*** Begin section ***
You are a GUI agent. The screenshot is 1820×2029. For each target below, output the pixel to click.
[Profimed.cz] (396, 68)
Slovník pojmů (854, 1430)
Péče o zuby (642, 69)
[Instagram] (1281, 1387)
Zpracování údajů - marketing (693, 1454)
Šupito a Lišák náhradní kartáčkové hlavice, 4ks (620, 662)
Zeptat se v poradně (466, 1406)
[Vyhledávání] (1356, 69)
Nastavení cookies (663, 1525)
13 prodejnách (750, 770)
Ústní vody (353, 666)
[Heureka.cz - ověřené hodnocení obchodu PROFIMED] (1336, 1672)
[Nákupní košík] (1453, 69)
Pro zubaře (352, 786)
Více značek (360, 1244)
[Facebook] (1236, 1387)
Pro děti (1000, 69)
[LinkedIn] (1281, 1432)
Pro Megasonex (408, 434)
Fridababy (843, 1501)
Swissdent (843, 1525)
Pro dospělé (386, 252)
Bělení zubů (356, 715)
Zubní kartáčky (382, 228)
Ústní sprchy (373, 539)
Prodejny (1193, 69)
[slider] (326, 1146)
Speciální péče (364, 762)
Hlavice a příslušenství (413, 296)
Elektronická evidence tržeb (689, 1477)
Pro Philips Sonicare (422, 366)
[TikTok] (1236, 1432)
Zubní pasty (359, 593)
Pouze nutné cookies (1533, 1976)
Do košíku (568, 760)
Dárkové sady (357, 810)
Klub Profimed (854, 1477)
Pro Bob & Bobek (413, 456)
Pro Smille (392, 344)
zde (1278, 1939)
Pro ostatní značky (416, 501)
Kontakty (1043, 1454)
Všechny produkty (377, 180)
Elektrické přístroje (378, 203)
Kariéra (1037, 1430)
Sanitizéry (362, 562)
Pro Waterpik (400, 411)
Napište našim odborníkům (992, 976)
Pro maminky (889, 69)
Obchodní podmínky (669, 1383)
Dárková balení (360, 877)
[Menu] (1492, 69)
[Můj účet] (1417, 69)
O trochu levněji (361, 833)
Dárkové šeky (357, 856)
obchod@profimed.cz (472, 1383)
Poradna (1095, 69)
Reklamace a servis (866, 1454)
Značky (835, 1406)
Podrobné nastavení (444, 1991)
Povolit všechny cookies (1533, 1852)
*** End section ***
Exactly the lines from the one holding "[slider] (326, 1146)" through the end of the records above are to be returned, and nothing else.

[slider] (326, 1146)
Speciální péče (364, 762)
Hlavice a příslušenství (413, 296)
Elektronická evidence tržeb (689, 1477)
Pro Philips Sonicare (422, 366)
[TikTok] (1236, 1432)
Zubní pasty (359, 593)
Pouze nutné cookies (1533, 1976)
Do košíku (568, 760)
Dárkové sady (357, 810)
Klub Profimed (854, 1477)
Pro Bob & Bobek (413, 456)
Pro Smille (392, 344)
zde (1278, 1939)
Pro ostatní značky (416, 501)
Kontakty (1043, 1454)
Všechny produkty (377, 180)
Elektrické přístroje (378, 203)
Kariéra (1037, 1430)
Sanitizéry (362, 562)
Pro Waterpik (400, 411)
Napište našim odborníkům (992, 976)
Pro maminky (889, 69)
Obchodní podmínky (669, 1383)
Dárková balení (360, 877)
[Menu] (1492, 69)
[Můj účet] (1417, 69)
O trochu levněji (361, 833)
Dárkové šeky (357, 856)
obchod@profimed.cz (472, 1383)
Poradna (1095, 69)
Reklamace a servis (866, 1454)
Značky (835, 1406)
Podrobné nastavení (444, 1991)
Povolit všechny cookies (1533, 1852)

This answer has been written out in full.